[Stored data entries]
------------------------------------------------

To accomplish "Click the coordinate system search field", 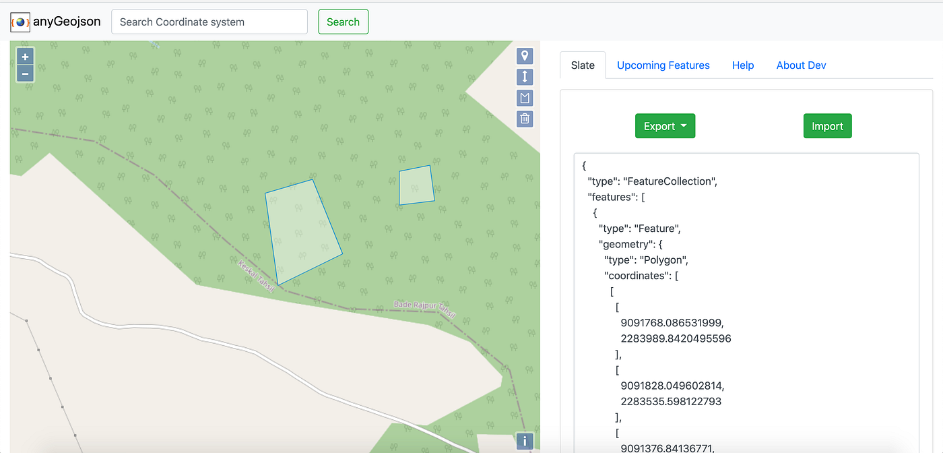I will click(x=209, y=22).
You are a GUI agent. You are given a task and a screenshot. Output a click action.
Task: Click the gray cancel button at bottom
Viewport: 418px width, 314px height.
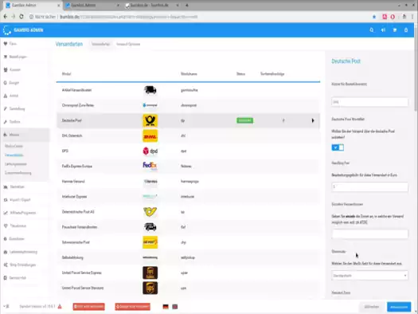[x=372, y=307]
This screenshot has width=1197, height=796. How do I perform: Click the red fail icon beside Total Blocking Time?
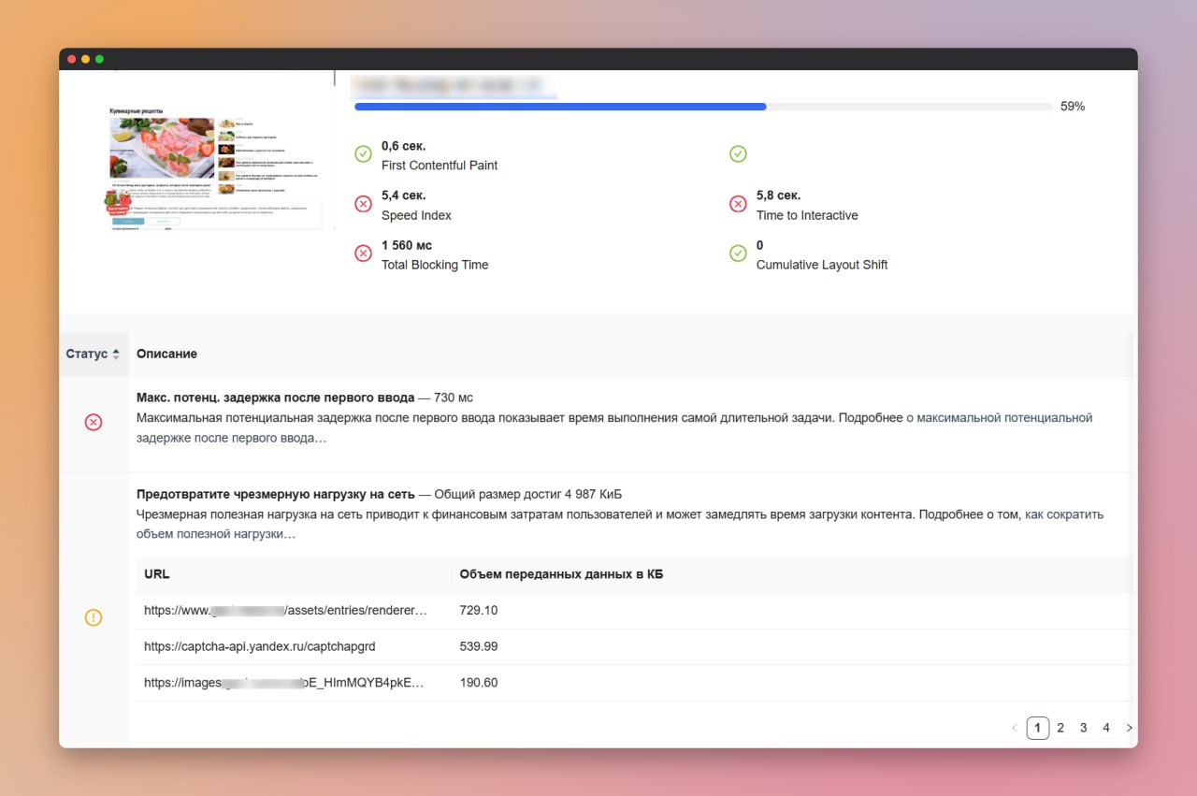(x=363, y=253)
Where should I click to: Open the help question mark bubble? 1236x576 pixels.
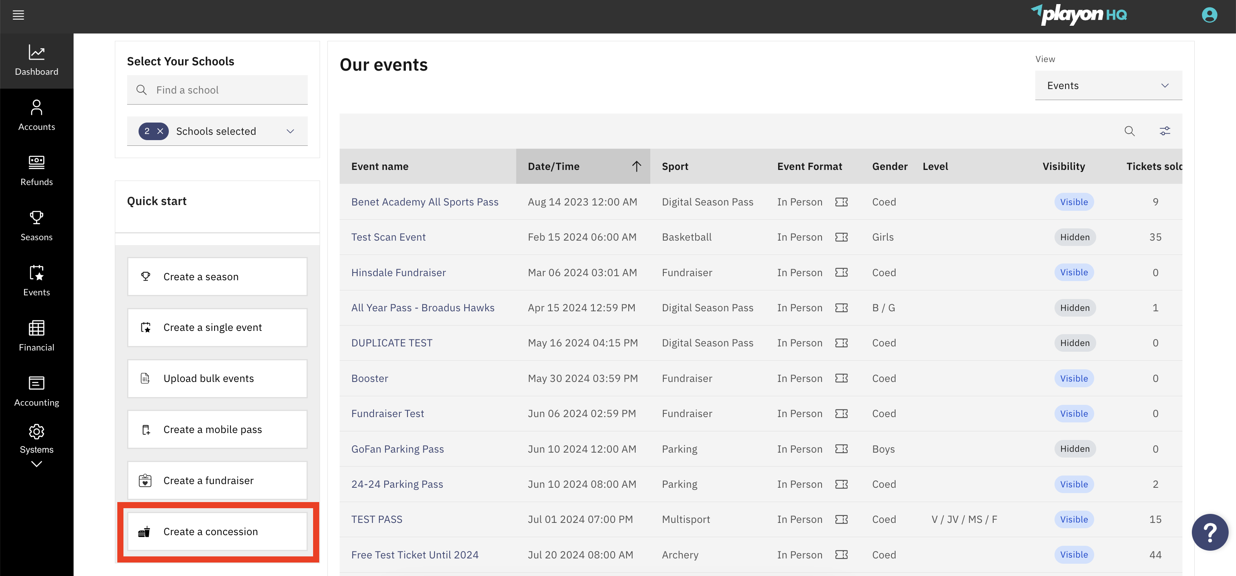[x=1210, y=532]
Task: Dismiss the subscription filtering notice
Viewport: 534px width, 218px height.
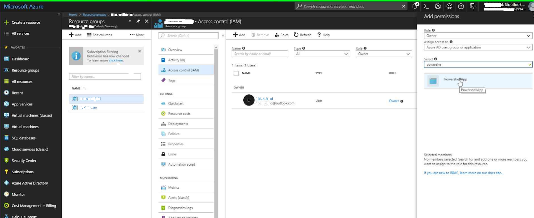Action: coord(140,51)
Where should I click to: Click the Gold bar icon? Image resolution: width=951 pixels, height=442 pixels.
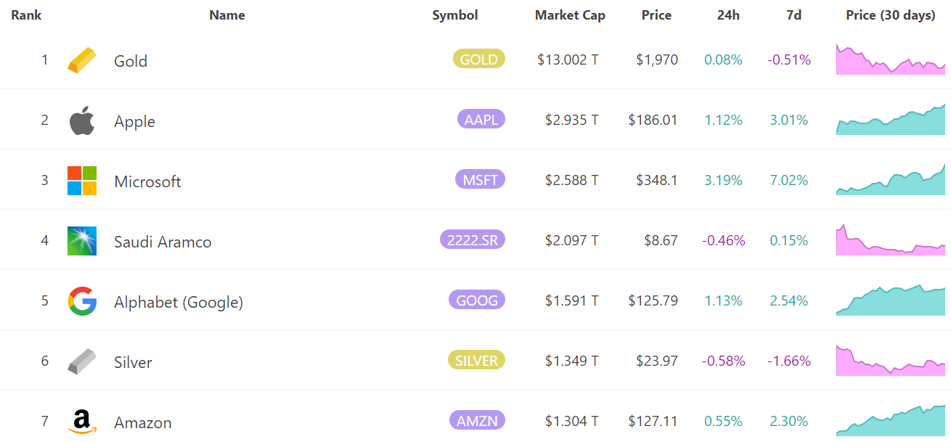81,60
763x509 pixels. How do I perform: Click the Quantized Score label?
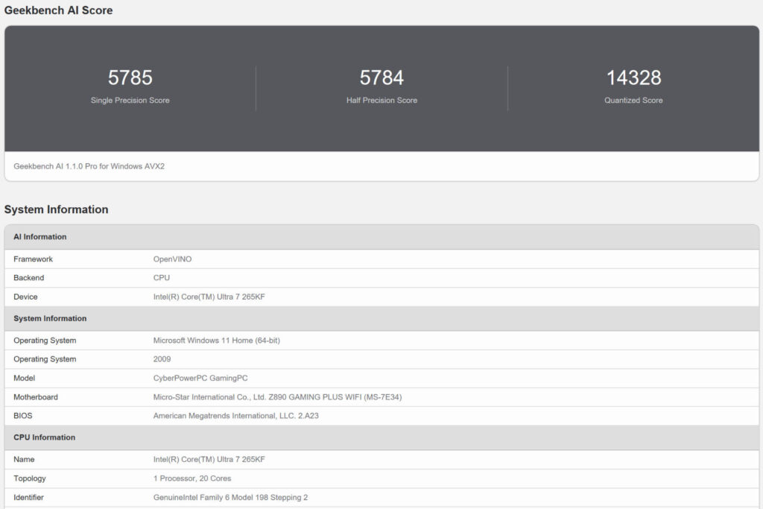click(x=633, y=101)
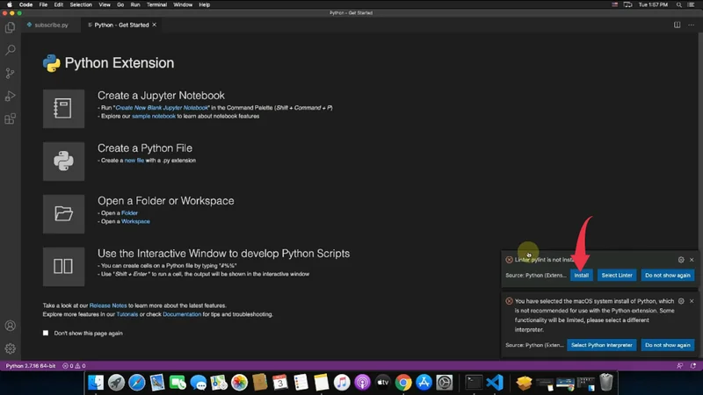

------------------------------------------------

§ Required work
Could you transcribe exactly the lines from the one with "Viewport: 534px width, 218px height." through the end of the data, both ends included, and nothing else, skipping the pictures?

§ Answer to the problem
Viewport: 534px width, 218px height.
Action: coord(140,51)
Where should I click to: Click the Gold bar icon? Image resolution: width=951 pixels, height=442 pixels.
81,60
763x509 pixels. How do I perform: Click the Quantized Score label?
click(x=633, y=101)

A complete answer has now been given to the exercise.